After my little panic attack, came acceptance that all those digital ephemera were not my life. The experience of everything I thought I lost remained with me, regardless of its documentation. I believed those digital memorabilia to be a vital extension of my being, but they were, in fact, only an extension, or, to use tech-related terminology, just plug-ins. They were memories, yes, but were not my true memory. That I can still hold on to. It doesn’t belong to anyone but me. Nobody can access it without my consent, unless I agree to share what it contains.



Jael Arazi is a curator and creative practitioner based in London. Her curatorial practice is situated on the thin line between physical and digital realities, exploring their social implications and political potentials and with a focus on audiovisual artistic practices. She co-curates the multidisciplinary project In Lucid Dreams We Dance, supported by the Italian Council grant (2022), comprising a program of events and a publication on the ritualistic aspects and the sense of belonging within electronic music and the physical and relational space of the club. Since 2021, she curated experimental exhibition projects in London and an online screening program for Covideo art platform. She holds a BA in Painting and Visual Arts from NABA Milan and an MFA in Curating from Goldsmiths University.



¹ From Jake (2023) by Benjamin Freedman.

² Geert Lovink, Stuck on the Platform. Reclaiming the Internet. Amsterdam: Valiz, 2022.

³ Jack Goldsmith and Tim Wu, Who Controls the Internet?: Illusions of a Borderless World, Oxford: Oxford University Press, 2006

⁴ Geert Lovink, Stuck on the Platform, op. cit. Lovink argues that the network was substituted by “something” determined by hyperconnectivity, a principle of entanglement and the loss of causality online dynamics. Platforms are regulated by the value generated through interactions, dominated by a neo-feudal condition of the user, who is the producer of this value but does not own it.

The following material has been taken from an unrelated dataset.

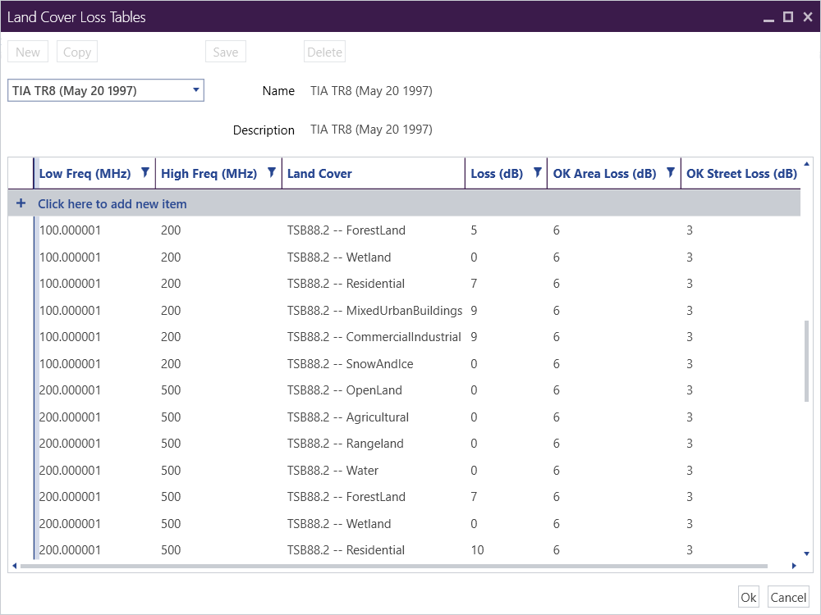Sort by Land Cover column header
The image size is (821, 615).
tap(320, 174)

⁵ Manuel Castells, The Information Age: Economy, Society and Culture. Vol. I: The Rise of Network Society. Malden, MA: Blackwell, 2000 (1996), p. 442.

⁶ Jack Goldsmith and Tim Wu, Who Controls the Internet? op. cit. p. 73.

⁷ Metahaven, “Captives of the Cloud. Part II,” e-flux #38, 2012.

⁸ James Gleick, The Information: A History, a Theory, a Flood. New York: Pantheon Books, 2011, p. 396.

⁹ Metahaven, “Captives of the Cloud. Part III,” e-flux #50, 2013.